“Same thing, brought up to date. It’s shell shock. Memory all right, nerves and brain speeded up like a maniac; he’s come back obsessed with the idea he must kill. First night he was brought in, before we knew what the matter was, he knifed the two Germans in his ward. Since then we’ve kept him safe between these two Australians, but he has their nerves almost shattered.” The chief smiled grimly.

To Sheila it seemed diabolically logical. What was more natural in this business of war than that when one’s reason went over the top it should grip the mad desire to kill? But the horror of it! She turned back to the day’s work white and sick at heart. For twenty-four hours she accepted it as inevitable. At the end of that time her memory was harkening back to the bashful boy of the French liner, the boy who could smile like a lost cherub, who looked at her with the fineness of soul that made her companionship a willing gift. Had that fine, simple part of him been blown to eternity and could eternity alone bring it back? And what of the years before him, the years such a physique was bound to claim? Did it mean a mad-cell with a keeper?

At the end of a third day the old Leerie of the San was walking through the wards of the hospital with her lamp trimmed and burning, casting such a radiance on that eager face that the men turned in their cots to catch the last look of her as she passed; and after she had gone blinked across at one another as if to say: “Did you see it? Did you feel it? And what was it, anyway?”

She was looking for some one; and she found him with a leg shot off, playing a mouth-organ in the farthest corner of one ward. He was a Chasseur Alpin; he had been wounded in the same charge as Monsieur Satan. Sheila was searching for cause and effect and she prayed this man might help her find them. As she sat down on the edge of the cot she thanked her particular star for a speaking knowledge of French. “Bon jour, mon ami. I have come for your help. C’est pour Capitaine Fauchet.”

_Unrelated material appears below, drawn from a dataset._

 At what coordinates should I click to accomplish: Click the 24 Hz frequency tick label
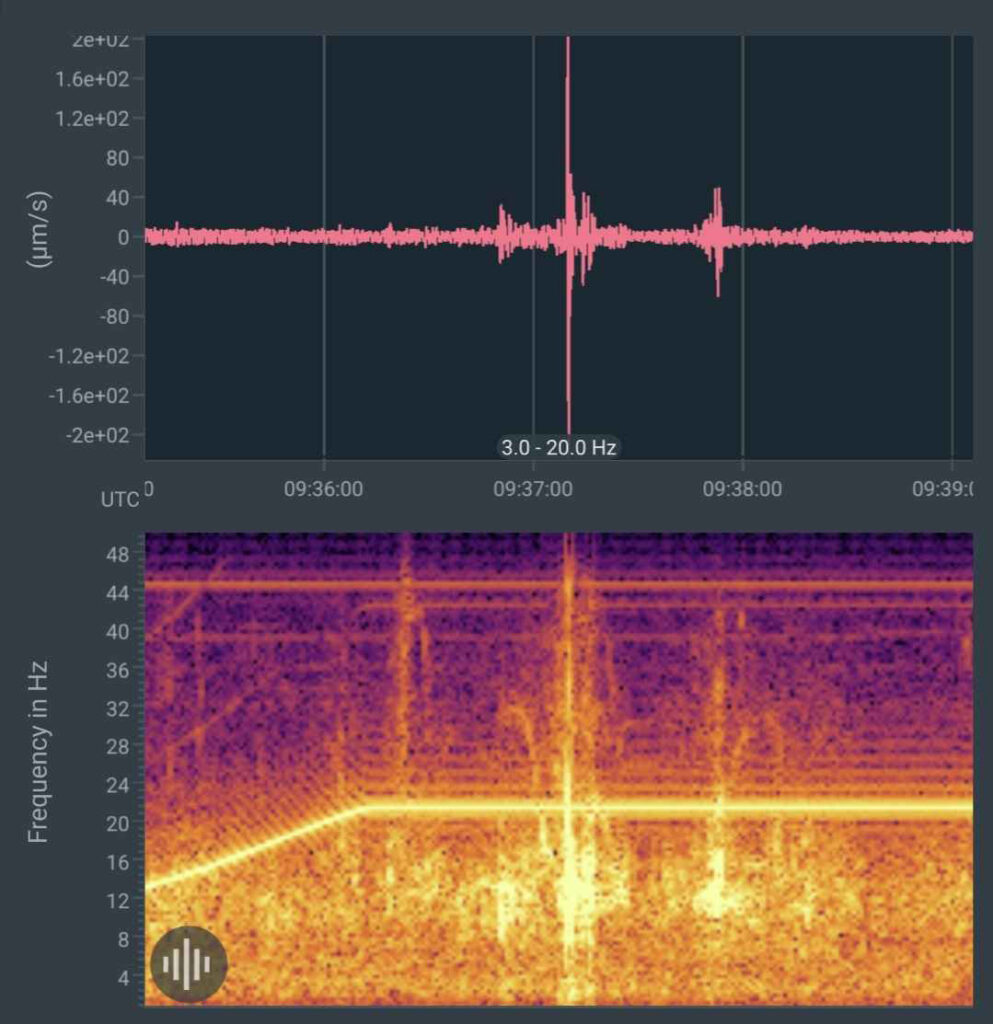(x=118, y=785)
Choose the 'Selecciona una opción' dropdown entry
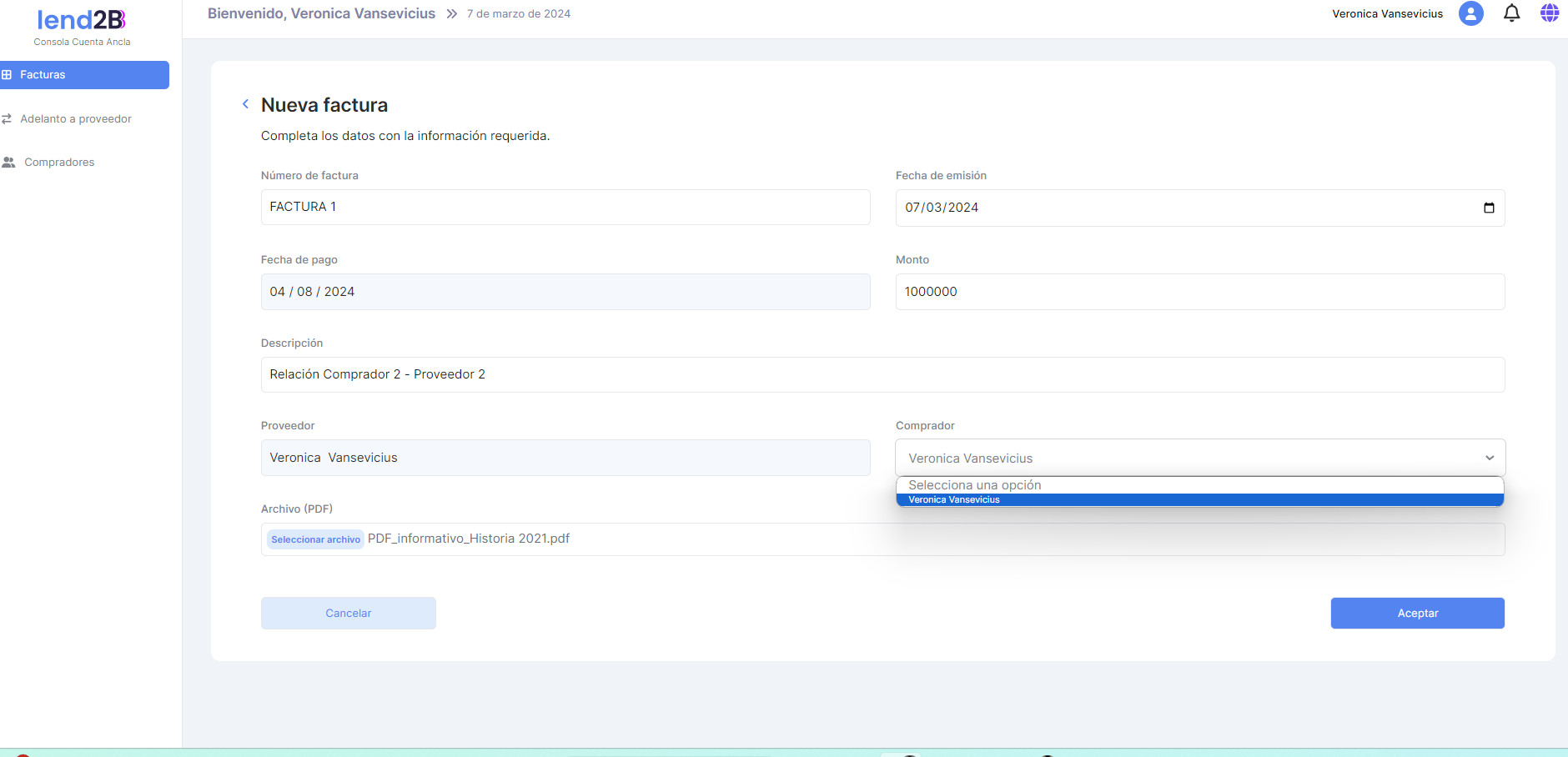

The mouth-organ dropped to the floor. The eyes that had been merely pleasantly retrospective gathered gloom. “Mais, que voulez-vous? All the others say it is hopeless. Tell me, ma’am’selle, what can I do?”

“I don’t know—I hardly know what any of us can do. But we must try something. We know so little about shell shock, so often the impossible happens. Tell me, were you with him?”

The soldier hitched himself forward and leaned over on one elbow. “Toujours, ma’am’selle, always I am with him. Listen. I can tell you. I was born in the little town of Tourteron where Bertrand Fauchet was born—and where Nanette came to live with her brother Paul and their uncle, the good abbé. I was not of their class; but we all played together as children and even then Bertrand loved Nanette. The year war came they were betrothed. I am not tiring ma’am’selle?”

“No. Go on.”

“We both enlisted in the Chasseurs Alpins. They made Bertrand a lieutenant, then a captain—he was a man to lead. And how kind, how good to his men! That was before he had won his nom de guerre—before they called him Monsieur Satan. If there was a danger he would see it first and race for it, to get ahead of his men. He would give them no orders that he would not fill with them; and always so pitying for the prisoners. ‘Treat them kindly, mes garçons,’ he would cry; and what mercy he would show! Mon Dieu! I have seen him, when his mouth was cracking with the thirst, pour the last drop from his canteen down the throat of a dying Boche, or share the last bread in his baluchon with a wounded prisoner. And the many times he has crept into No Man’s Land to bring in a blessé we could hear moaning in the dark; and when it turned out a Boche, as so often it did, he would carry him with the same tenderness. That was Bertrand Fauchet when war began. Once I ask him, ‘Why are you so careful with the Boches?’ and he smiled that little-boy smile of his and say: ‘Why not? We are still gentlemen if we are at war. And listen, François—some day our little Tourteron may fall into Boche hands. I would have them know many kindnesses from us before that happens.’

“Eh bien, Tourteron did fall into their hands, ma’am’selle, and there it has been until a fortnight ago. The German ranks swept it like a sea and made it their own, as they made the houses, the cattle, the orchards, the maids, quite their own. You comprehend? After that Bertrand fight like the devil and pray like the saint. Then one day a Boche stabs Paul—Nanette’s brother Paul—as he stoops to succor him. Fauchet sees; and he hears the tales that come across the trenches to us. The abbé is crucified to the chapel door because he gives sanctuary to the young girls; Père Fauchet is shot in the Square with other anciens for example. After that Capitaine Fauchet gives us the order ‘no mercy,’ and we kill in battle and out. Ma’am’selle shudders—mais, que voulez-vous? He is Monsieur Satan now; but I still think he prays.